Assignment: Go to the line in the data below that contains "Image resolution: width=800". Write it out exactly, along with every later line through the last, and nothing else.

Data:

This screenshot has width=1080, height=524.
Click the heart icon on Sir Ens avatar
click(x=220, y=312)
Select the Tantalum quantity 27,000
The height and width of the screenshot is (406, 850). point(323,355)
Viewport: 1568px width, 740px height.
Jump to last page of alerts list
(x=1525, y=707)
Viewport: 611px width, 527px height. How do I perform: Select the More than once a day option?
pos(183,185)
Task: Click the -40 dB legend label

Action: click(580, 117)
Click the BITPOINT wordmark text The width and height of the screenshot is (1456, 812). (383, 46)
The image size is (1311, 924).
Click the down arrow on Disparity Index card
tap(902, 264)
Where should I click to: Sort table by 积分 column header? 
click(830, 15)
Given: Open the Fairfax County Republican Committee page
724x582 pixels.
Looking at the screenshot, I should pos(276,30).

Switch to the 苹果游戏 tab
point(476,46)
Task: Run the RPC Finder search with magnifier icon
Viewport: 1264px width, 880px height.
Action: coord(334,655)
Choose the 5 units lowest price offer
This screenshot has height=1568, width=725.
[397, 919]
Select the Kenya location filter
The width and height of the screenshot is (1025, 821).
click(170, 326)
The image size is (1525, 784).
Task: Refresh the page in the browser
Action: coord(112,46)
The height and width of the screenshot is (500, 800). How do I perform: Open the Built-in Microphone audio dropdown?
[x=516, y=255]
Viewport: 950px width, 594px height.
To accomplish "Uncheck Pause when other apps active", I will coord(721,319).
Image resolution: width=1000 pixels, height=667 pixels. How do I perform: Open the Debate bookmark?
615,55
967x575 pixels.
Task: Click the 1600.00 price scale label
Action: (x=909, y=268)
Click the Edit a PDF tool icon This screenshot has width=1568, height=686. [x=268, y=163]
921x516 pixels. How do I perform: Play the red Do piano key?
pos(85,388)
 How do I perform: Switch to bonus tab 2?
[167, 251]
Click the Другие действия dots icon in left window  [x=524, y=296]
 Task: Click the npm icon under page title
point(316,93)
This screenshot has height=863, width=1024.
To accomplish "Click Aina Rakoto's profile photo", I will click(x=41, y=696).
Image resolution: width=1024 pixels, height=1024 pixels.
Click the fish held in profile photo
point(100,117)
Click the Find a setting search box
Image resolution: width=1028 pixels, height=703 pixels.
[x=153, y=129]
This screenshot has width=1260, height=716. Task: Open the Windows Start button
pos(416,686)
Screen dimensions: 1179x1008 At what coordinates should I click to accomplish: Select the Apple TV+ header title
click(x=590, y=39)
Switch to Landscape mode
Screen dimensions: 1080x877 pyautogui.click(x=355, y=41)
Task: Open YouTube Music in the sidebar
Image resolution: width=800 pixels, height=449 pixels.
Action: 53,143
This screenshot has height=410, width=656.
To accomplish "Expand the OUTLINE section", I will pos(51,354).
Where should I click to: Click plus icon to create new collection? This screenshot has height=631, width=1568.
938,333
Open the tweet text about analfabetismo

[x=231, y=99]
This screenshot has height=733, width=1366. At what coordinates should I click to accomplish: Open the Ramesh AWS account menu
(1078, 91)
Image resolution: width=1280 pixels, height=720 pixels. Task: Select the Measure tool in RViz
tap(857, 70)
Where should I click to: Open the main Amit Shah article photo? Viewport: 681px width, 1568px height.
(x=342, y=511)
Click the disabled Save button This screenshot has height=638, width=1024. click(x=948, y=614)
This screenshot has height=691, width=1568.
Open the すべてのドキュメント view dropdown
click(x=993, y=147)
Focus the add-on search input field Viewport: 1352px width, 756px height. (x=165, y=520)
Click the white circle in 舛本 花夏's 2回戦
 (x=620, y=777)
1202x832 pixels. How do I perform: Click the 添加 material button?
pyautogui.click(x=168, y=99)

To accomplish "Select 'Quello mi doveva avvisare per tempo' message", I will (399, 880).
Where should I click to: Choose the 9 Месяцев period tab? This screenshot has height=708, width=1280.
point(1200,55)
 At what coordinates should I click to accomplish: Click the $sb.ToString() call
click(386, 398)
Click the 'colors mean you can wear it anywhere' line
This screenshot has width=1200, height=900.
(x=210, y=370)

Response to this task:
Image resolution: width=800 pixels, height=449 pixels.
Action: 53,143
This screenshot has height=410, width=656.
To accomplish "Expand the OUTLINE section", I will pos(51,354).
Where should I click to: Click plus icon to create new collection? This screenshot has height=631, width=1568.
938,333
Open the tweet text about analfabetismo

[x=231, y=99]
This screenshot has height=733, width=1366. At what coordinates should I click to accomplish: Open the Ramesh AWS account menu
(1078, 91)
Image resolution: width=1280 pixels, height=720 pixels. Task: Select the Measure tool in RViz
tap(857, 70)
Where should I click to: Open the main Amit Shah article photo? Viewport: 681px width, 1568px height.
(x=342, y=511)
Click the disabled Save button This screenshot has height=638, width=1024. click(x=948, y=614)
This screenshot has height=691, width=1568.
Open the すべてのドキュメント view dropdown
click(x=993, y=147)
Focus the add-on search input field Viewport: 1352px width, 756px height. (x=165, y=520)
Click the white circle in 舛本 花夏's 2回戦
 (x=620, y=777)
1202x832 pixels. How do I perform: Click the 添加 material button?
pyautogui.click(x=168, y=99)

To accomplish "Select 'Quello mi doveva avvisare per tempo' message", I will (399, 880).
Where should I click to: Choose the 9 Месяцев period tab? This screenshot has height=708, width=1280.
point(1200,55)
 At what coordinates should I click to accomplish: Click the $sb.ToString() call
click(386, 398)
Click the 'colors mean you can wear it anywhere' line
This screenshot has width=1200, height=900.
(x=210, y=370)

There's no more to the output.